What you return should be only the lines in the entries below between the one holding "This screenshot has width=640, height=480." and the one holding "This screenshot has height=729, width=1568.", ends included, with every picture left out.

::::

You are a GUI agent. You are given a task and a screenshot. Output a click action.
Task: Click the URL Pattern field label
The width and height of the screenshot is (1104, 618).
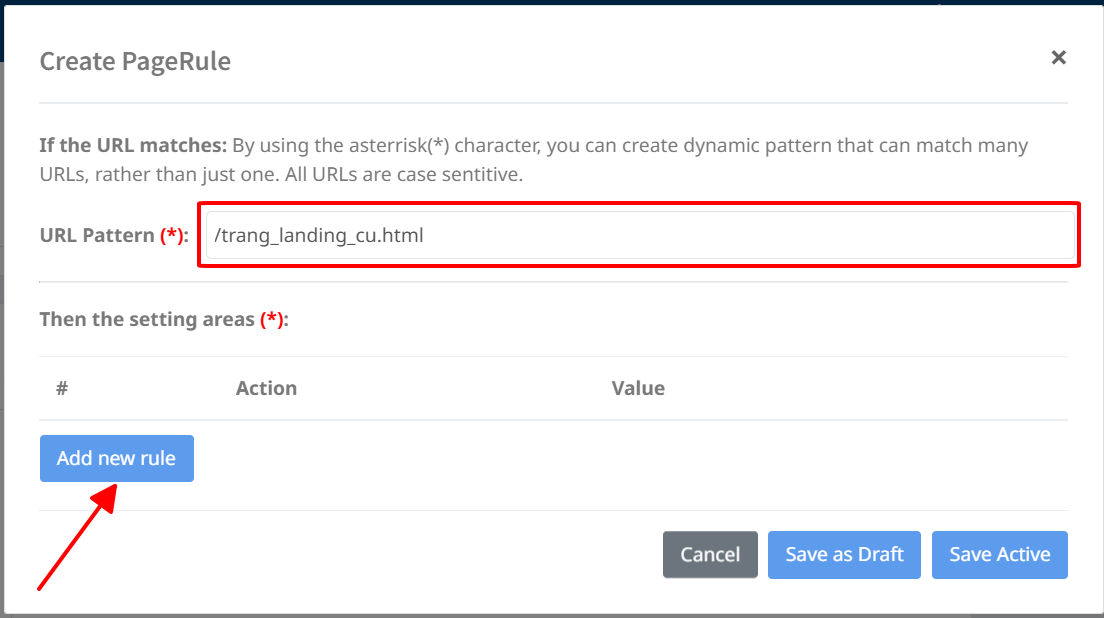[x=97, y=236]
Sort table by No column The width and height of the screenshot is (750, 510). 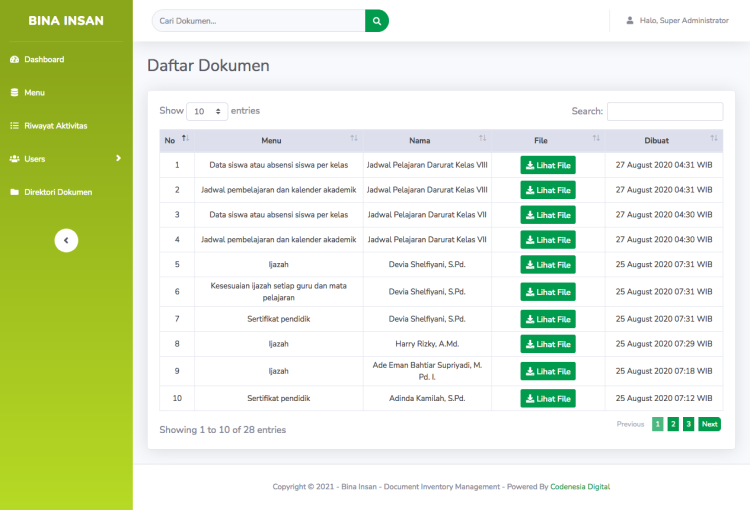point(176,140)
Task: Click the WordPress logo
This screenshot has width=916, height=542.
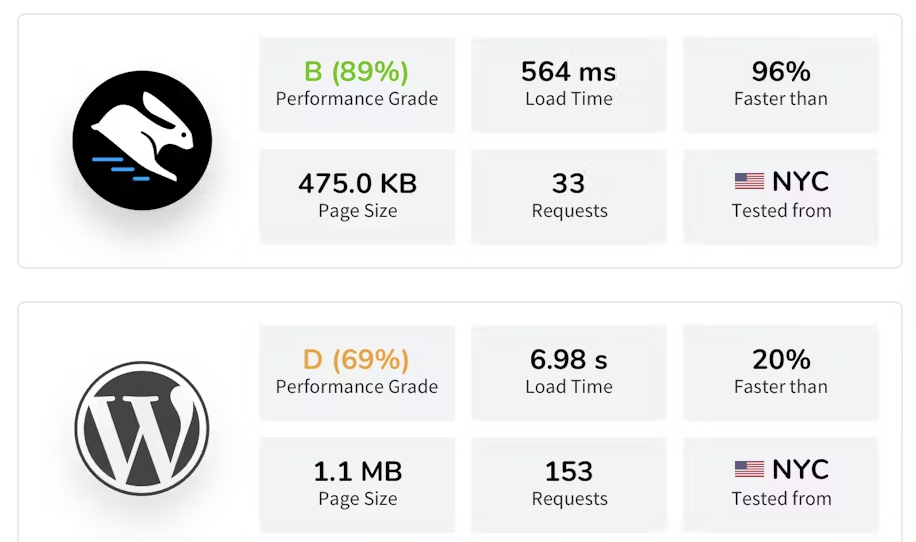Action: [x=142, y=428]
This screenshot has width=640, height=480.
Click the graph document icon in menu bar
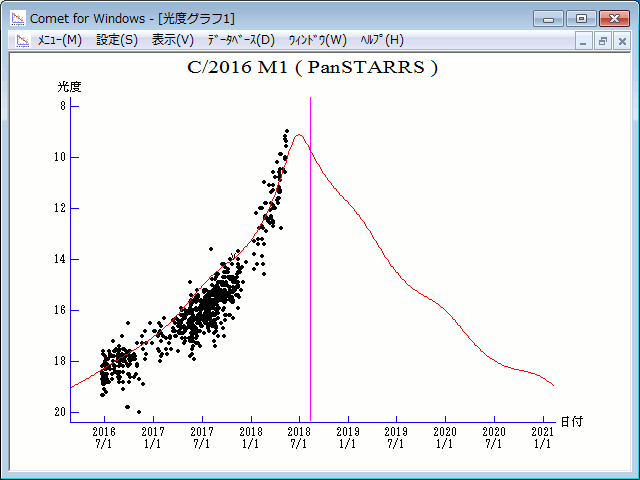(x=22, y=40)
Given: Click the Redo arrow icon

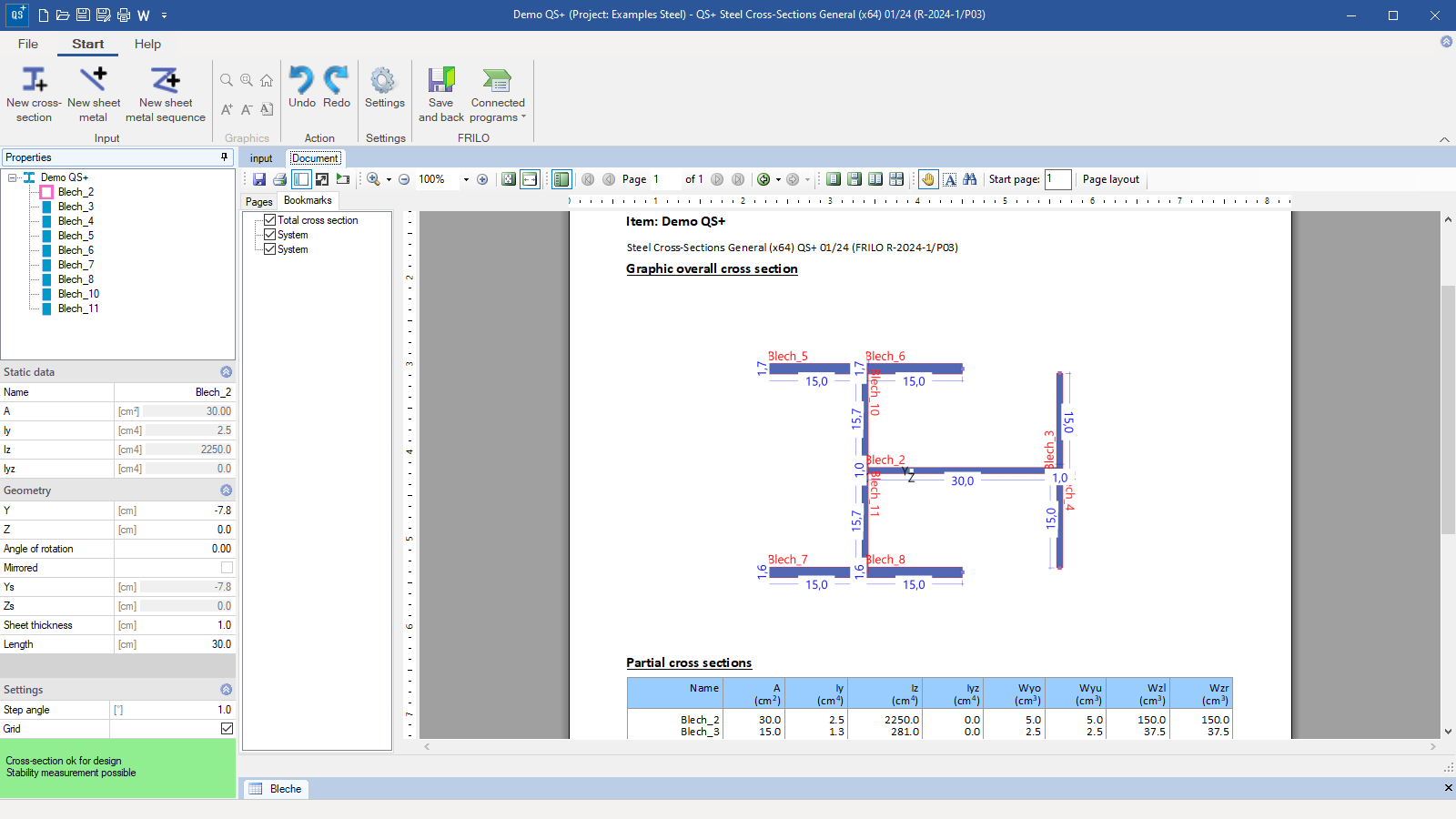Looking at the screenshot, I should (x=336, y=81).
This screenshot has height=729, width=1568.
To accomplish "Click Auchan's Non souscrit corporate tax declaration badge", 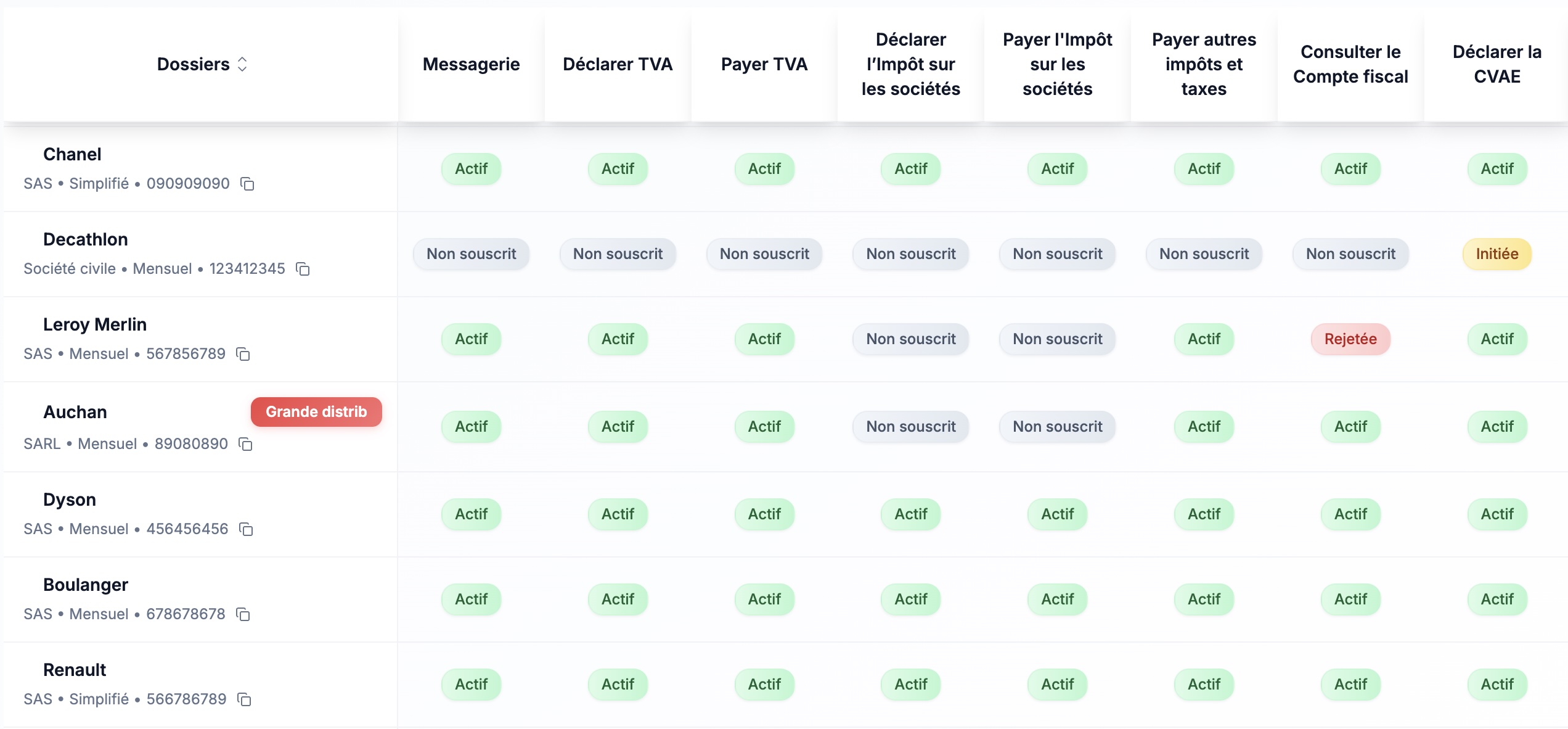I will coord(911,427).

::::

• [Answer space]:
This screenshot has width=640, height=480.
Click the graph document icon in menu bar
(x=22, y=40)
Given: Click the Redo arrow icon

Looking at the screenshot, I should (x=336, y=81).
This screenshot has height=729, width=1568.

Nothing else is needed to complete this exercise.